Dua Syarat Majelis Taklim, Menag: Menguasai Hadist-al-Quran dan Tidak Radikal
HIDAYATUNA.COM, Jakarta — Menteri Agama (Menag) Jendral Purnawirawan, Fachrul Razi menjelaskan Peraturan Menteri Agama (Permenag) Nomor 29 Tahun 2019 tentang Majelis Taklim tidak bersifat wajib, dan menjadi kontroversi hanya karena kesalahpahaman saja.
“Pada dasarnya sebetulnya siapa yang mau aja, kan bisa dilihat di situ ya, misalnya mendaftar ternyata dalam satu minggu data-data nggak dimasukin, ya dianggap nggak jadi,” ungkapnya, di kantor Wakil Presiden, Jl Veteran, Jakarta Pusat, Senin (9/12/2019).
“Itu sederhana maksudnya, tapi mungkin ada kata-kata yang bunyinya menjadi orang menanggapinya salah, seolah-olah diwajibkan. Nggak diwajibkan sama sekali kok,” imbuhnya.
Selain itu, lanjutnya Menag, ada dua persyaratan terkait ustaz majelis taklim. Pertama, yakni menguasai Hadis dan al-Quran.
“Persyaratan ustaznya gampang saja. Ada dua persyaratan. Satu, dia membaca al-Quran dan bisa menguasai Al-Qur’an dengan baik dan Hadis. Kedua, menguasai ilmu agama Islam dengan baik. Nggak ada ngomong-ngomong radikal, nggak ada. Selama dia memenuhi dua itu, silakan menjadi ustaz di situ,” jelasnya.
Majelis taklim, dalam kesempatan itu, yang tak mendaftar bisa tetap jalan. Pendaftaran itu dilakukan agar pendataan oleh Kemenag lebih mudah.
“Jalanlah, nggak ada pengaruhnya. Cuma kita jadi lebih mudah buat kita, kalau minta bantuan pembinaan kita udah punya datanya. Kalau nggak mendaftar nggak apa-apa,” tukasnya.

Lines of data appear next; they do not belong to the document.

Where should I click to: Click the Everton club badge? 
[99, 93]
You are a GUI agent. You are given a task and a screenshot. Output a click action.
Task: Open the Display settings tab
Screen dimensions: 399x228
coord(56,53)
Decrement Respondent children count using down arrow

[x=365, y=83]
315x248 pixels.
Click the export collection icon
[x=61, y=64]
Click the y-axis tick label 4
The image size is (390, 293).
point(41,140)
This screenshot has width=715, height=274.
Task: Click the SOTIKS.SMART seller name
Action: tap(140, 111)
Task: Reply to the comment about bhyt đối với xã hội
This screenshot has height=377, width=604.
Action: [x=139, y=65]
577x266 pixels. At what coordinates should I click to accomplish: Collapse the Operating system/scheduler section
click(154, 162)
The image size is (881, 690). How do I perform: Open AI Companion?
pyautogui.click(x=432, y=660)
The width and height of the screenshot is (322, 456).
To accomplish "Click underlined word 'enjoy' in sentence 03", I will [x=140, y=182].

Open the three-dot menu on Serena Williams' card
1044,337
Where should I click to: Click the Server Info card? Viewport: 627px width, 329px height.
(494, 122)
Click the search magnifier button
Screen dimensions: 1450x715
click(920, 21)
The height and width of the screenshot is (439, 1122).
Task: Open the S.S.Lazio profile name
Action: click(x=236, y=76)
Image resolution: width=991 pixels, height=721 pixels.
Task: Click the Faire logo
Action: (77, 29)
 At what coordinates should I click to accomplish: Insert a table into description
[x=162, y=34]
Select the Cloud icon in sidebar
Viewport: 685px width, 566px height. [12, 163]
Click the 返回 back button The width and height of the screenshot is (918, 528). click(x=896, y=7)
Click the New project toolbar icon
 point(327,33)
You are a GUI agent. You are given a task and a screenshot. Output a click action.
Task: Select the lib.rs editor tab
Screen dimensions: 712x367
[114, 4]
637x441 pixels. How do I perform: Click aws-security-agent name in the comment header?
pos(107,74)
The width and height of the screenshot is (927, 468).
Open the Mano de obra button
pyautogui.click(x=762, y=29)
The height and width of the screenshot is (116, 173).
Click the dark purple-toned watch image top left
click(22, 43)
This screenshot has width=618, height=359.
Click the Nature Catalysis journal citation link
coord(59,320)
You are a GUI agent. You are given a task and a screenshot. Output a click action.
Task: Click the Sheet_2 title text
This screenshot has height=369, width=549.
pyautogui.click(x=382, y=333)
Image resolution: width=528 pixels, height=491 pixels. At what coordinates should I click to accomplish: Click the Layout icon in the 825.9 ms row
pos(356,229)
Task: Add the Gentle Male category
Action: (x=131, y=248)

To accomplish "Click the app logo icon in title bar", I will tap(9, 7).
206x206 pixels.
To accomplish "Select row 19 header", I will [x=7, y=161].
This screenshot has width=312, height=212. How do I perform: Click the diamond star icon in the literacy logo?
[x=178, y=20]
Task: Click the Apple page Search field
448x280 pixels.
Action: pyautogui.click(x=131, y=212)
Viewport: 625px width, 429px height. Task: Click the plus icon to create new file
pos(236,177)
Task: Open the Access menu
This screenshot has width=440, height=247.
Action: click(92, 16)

Untuk diketahui, Permenag Nomor 29 Tahun 2019 tentang Majelis Taklim menuai kritik. Kewajiban majelis taklim terdaftar di Kemenag tertuang dalam Pasal 6 ayat (1) PMA 29/2019 tentang Majelis Taklim. Ketentuan ini berbunyi: Majelis Taklim sebagaimana dimaksud dalam Pasal 5 harus terdaftar pada kantor Kementerian Agama.